Plotting FLEXPART trajectories in 3D terrain map

10月 5 2024 Research 10 分钟 read (About 1460 words)

This blog post demonstrates how to plot FLEXPART model trajectories on a 3D terrain map, integrating topography and transport data for enhanced visualization. The workflow includes:

Loading terrain data
Plotting air mass trajectories in 3D
Creating illustrative particle dispersion effects

1. Load and Visualize Terrain Data

import numpy as np
import matplotlib.pyplot as plt
from mpl_toolkits.mplot3d import Axes3D
import cartopy.crs as ccrs
import cartopy.feature as cfeature
from cartopy.io import shapereader
from netCDF4 import Dataset

# load the terrain file
etopo_file = "./../../../../../4.Punjab_fire/Analysis_notebook/ETOPO_2022_v1_60s_N90W180_bed.nc"  # Replace with your local ETOPO1 file
nc = Dataset(etopo_file)
# Extract data from ETOPO1
lon = nc.variables['lon'][:]
lat = nc.variables['lat'][:]
elevation = nc.variables['z'][:]

# Mask the ocean by setting all elevation <= 0 (sea level or below) to NaN
elevation_masked = np.where(elevation <= 0, np.nan, elevation)
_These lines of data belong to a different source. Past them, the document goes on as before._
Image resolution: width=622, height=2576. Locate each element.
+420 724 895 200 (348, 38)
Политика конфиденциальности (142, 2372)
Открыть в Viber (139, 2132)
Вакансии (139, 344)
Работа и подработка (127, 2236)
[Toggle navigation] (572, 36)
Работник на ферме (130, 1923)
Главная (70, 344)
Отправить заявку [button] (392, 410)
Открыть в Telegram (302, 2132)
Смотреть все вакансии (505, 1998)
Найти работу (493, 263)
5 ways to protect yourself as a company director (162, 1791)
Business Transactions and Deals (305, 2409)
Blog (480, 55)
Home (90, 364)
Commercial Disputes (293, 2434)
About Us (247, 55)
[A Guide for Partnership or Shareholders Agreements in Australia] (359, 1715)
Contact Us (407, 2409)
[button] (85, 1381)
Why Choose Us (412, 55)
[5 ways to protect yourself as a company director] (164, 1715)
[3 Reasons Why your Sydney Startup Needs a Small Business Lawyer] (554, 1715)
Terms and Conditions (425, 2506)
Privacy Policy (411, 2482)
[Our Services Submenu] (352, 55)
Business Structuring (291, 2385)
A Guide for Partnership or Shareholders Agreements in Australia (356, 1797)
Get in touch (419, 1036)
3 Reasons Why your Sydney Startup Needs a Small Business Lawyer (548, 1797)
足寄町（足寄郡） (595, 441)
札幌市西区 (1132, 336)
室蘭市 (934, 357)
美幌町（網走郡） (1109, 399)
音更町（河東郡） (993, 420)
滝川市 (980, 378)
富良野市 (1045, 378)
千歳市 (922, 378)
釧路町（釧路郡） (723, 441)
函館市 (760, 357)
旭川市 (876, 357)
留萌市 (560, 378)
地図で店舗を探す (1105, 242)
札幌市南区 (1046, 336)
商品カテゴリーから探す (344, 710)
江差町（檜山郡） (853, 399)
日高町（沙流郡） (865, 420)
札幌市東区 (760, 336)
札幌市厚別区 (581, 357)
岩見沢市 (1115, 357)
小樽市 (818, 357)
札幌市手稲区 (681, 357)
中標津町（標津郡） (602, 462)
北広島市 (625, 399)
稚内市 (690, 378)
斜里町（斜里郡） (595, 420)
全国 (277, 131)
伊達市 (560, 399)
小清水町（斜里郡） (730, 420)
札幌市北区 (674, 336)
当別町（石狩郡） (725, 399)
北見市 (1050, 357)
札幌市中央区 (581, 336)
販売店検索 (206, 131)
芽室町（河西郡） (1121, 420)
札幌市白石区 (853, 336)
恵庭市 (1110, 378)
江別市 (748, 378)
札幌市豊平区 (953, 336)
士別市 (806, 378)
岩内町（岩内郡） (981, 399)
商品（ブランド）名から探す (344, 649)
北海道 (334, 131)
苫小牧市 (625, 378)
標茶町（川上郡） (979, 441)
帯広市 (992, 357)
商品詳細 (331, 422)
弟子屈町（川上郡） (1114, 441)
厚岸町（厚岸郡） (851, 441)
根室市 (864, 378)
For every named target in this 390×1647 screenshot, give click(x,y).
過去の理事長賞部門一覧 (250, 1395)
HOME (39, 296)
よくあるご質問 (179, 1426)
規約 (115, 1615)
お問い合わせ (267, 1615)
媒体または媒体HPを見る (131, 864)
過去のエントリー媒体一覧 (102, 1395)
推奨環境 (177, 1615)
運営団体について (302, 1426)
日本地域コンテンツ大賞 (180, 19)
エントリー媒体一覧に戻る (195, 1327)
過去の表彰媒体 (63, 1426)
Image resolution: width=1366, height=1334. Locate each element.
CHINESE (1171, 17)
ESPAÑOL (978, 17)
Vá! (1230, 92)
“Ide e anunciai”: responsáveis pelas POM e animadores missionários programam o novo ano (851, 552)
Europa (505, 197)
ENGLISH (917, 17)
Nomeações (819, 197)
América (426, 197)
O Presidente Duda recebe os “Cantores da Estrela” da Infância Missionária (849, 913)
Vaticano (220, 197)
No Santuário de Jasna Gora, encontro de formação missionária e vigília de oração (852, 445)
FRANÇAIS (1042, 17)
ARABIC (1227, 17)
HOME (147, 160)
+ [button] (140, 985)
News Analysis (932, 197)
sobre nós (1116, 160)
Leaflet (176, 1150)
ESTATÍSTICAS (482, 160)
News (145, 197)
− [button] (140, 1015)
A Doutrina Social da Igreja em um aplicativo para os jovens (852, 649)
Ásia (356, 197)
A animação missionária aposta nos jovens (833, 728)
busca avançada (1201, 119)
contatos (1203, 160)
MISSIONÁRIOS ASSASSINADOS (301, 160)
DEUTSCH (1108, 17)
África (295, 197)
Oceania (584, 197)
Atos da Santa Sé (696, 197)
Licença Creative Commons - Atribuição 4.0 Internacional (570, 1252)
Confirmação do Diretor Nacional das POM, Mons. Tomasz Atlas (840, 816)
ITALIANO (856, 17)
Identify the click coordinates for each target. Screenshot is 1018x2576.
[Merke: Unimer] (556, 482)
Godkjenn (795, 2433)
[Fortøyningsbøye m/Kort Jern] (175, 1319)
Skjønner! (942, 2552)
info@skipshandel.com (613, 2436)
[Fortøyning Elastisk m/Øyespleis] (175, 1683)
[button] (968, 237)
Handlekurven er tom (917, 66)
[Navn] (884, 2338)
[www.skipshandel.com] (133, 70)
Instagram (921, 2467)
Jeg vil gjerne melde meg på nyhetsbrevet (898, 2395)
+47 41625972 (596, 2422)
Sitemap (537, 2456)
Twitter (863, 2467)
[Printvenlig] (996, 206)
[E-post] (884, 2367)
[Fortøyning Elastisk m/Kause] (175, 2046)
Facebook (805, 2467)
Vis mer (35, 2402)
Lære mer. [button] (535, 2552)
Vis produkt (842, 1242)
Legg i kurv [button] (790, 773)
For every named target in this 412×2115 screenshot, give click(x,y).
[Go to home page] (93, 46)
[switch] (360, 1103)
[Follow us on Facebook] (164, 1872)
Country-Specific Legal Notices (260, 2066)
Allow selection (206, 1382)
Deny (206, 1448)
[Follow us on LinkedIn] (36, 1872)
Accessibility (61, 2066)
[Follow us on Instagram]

# Extract the topo data to the area of interest
lon_min, lon_max = 60, 89
lat_min, lat_max = 22, 36
lon_indices = np.where((lon >= lon_min) & (lon <= lon_max))[0]
lat_indices = np.where((lat >= lat_min) & (lat <= lat_max))[0]

subset_lon = lon[lon_indices]
subset_lat = lat[lat_indices]
subset_elevation = elevation_masked[np.ix_(lat_indices, lon_indices)]

lon_grid, lat_grid = np.meshgrid(subset_lon,subset_lat)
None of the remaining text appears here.